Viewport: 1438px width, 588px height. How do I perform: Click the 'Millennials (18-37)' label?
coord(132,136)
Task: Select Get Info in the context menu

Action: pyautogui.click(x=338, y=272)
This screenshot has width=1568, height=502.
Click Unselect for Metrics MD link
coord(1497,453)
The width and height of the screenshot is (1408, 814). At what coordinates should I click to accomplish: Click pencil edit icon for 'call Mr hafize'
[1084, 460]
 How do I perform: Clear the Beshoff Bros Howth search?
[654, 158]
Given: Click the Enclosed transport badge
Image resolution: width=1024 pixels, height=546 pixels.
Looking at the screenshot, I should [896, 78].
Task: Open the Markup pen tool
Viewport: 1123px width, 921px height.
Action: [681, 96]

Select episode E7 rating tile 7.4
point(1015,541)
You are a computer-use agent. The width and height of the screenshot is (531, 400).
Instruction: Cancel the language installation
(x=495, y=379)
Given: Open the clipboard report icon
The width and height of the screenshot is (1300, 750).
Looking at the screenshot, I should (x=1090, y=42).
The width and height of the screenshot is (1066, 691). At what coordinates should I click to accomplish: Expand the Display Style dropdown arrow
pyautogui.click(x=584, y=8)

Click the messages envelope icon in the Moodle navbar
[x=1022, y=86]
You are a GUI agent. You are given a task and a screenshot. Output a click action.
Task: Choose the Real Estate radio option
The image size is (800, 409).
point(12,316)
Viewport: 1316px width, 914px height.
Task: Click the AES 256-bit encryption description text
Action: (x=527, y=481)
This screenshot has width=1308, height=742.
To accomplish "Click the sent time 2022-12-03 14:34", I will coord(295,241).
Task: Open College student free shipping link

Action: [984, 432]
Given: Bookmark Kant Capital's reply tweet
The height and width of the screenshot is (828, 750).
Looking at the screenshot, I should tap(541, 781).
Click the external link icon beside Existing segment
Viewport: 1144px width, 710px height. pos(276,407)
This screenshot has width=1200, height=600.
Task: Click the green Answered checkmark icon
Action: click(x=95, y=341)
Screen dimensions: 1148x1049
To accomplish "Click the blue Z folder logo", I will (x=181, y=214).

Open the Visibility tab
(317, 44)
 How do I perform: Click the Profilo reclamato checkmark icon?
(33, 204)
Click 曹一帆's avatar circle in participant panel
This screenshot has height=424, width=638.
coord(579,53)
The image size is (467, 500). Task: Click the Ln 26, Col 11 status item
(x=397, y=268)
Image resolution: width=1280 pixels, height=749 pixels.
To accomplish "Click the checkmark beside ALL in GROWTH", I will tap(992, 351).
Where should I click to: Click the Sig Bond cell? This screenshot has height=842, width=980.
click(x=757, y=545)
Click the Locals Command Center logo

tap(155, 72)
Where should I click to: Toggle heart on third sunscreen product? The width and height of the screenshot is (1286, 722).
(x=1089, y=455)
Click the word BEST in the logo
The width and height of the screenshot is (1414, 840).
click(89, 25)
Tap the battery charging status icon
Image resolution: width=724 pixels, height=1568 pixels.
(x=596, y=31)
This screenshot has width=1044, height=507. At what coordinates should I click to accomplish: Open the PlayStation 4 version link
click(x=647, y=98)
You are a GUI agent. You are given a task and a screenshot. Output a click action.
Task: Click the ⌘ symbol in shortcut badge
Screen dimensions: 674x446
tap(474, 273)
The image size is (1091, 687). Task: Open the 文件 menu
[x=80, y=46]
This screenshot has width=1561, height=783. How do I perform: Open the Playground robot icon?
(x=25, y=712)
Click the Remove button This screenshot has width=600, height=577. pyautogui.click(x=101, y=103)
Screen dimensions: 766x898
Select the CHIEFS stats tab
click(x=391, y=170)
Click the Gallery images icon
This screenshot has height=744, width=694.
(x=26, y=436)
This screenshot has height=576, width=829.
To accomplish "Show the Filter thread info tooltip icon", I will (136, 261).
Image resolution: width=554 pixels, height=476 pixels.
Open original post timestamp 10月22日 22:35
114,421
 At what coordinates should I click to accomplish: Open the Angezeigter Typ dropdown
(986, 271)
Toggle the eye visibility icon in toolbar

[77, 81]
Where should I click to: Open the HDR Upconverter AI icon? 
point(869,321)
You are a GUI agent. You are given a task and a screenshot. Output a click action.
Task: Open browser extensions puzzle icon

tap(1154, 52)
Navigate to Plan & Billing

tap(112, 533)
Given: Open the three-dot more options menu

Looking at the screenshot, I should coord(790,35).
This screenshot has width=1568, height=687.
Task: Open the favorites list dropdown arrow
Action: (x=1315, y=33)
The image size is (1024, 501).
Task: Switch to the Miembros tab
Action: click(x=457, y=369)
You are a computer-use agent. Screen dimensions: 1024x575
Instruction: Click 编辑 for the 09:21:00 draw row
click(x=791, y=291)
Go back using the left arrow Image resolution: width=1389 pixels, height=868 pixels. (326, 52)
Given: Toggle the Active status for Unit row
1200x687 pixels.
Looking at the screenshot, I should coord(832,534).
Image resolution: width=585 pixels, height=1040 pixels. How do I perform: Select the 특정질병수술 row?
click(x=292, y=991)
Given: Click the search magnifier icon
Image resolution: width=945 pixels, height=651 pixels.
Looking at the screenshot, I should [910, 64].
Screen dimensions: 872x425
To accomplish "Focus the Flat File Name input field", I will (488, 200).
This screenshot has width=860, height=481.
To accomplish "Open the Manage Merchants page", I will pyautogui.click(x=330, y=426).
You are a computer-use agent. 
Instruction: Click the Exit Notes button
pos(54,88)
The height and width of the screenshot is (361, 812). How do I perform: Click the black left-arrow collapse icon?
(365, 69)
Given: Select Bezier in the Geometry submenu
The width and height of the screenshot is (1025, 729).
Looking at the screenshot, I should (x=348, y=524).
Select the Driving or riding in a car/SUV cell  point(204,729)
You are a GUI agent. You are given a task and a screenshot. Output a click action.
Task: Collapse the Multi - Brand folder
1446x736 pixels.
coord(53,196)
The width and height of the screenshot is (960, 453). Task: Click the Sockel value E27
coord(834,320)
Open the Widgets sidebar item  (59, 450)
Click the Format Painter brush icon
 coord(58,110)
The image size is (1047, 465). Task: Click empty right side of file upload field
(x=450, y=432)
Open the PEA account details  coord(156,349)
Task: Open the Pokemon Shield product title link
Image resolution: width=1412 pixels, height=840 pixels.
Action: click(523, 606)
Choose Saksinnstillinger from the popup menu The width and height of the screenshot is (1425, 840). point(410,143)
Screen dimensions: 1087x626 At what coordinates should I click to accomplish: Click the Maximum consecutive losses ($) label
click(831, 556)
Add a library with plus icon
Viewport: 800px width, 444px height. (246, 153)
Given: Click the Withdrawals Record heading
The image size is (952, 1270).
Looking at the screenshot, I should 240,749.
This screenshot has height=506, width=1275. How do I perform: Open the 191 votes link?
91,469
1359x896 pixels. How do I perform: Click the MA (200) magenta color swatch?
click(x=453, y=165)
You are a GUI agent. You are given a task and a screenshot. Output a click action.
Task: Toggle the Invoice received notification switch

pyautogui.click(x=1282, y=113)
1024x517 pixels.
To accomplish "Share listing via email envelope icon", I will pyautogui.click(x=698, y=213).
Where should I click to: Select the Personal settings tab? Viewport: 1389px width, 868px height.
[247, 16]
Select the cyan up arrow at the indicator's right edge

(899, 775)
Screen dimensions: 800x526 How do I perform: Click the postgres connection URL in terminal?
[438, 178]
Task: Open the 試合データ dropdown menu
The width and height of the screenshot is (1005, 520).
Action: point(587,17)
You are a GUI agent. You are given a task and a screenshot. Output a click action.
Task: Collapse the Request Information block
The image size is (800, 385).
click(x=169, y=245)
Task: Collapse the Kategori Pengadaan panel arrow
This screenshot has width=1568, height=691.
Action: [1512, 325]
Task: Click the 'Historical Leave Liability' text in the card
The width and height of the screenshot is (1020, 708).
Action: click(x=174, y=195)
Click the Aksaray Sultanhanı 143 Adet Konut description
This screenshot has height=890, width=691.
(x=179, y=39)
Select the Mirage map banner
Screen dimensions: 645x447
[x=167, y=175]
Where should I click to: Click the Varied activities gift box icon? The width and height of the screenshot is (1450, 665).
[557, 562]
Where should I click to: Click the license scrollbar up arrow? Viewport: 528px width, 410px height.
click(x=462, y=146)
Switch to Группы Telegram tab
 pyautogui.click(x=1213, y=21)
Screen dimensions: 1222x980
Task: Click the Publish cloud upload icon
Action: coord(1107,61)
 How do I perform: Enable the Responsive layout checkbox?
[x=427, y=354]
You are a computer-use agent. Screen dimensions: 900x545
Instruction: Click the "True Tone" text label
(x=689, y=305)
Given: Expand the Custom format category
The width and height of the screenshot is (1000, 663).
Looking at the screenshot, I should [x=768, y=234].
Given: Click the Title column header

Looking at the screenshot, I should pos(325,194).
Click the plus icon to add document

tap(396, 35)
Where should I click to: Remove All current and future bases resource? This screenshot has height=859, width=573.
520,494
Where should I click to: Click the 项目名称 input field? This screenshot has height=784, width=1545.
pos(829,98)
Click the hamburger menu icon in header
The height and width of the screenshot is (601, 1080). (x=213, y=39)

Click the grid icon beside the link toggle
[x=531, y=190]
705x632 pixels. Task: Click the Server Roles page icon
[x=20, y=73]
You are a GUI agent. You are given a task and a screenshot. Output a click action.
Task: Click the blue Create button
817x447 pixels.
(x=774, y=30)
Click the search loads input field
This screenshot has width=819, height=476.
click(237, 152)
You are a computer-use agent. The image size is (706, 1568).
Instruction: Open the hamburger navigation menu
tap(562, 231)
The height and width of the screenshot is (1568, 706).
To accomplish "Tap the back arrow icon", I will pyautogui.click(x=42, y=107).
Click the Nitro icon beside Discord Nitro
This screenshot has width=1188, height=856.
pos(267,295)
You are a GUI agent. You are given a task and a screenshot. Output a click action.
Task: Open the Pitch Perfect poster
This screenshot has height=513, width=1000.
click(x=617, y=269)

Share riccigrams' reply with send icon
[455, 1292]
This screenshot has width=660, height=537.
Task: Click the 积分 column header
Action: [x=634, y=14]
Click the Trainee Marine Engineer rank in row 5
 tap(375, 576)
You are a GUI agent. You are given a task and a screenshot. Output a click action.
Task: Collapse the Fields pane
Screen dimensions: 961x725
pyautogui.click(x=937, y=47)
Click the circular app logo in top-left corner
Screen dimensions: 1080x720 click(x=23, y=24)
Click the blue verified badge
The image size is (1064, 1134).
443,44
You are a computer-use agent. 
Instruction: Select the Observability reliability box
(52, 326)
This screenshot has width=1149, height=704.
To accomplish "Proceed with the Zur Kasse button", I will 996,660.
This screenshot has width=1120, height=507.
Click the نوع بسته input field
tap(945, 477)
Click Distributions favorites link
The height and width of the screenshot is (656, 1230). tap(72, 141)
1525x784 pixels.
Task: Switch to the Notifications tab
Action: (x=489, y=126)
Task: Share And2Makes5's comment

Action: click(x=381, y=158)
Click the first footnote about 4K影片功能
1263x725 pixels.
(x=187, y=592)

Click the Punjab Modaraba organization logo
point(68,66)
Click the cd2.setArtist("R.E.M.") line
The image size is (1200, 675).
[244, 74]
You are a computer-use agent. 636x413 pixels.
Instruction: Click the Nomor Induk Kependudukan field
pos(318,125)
━━━━━━━━━━━━━━━━━━━━
● Exercise details:
Look over the listing above. Pick out and copy every line that includes "badge".

● Solution to this problem:
Given: Click the Enclosed transport badge
Task: Click the ⌘ symbol in shortcut badge
Click the blue verified badge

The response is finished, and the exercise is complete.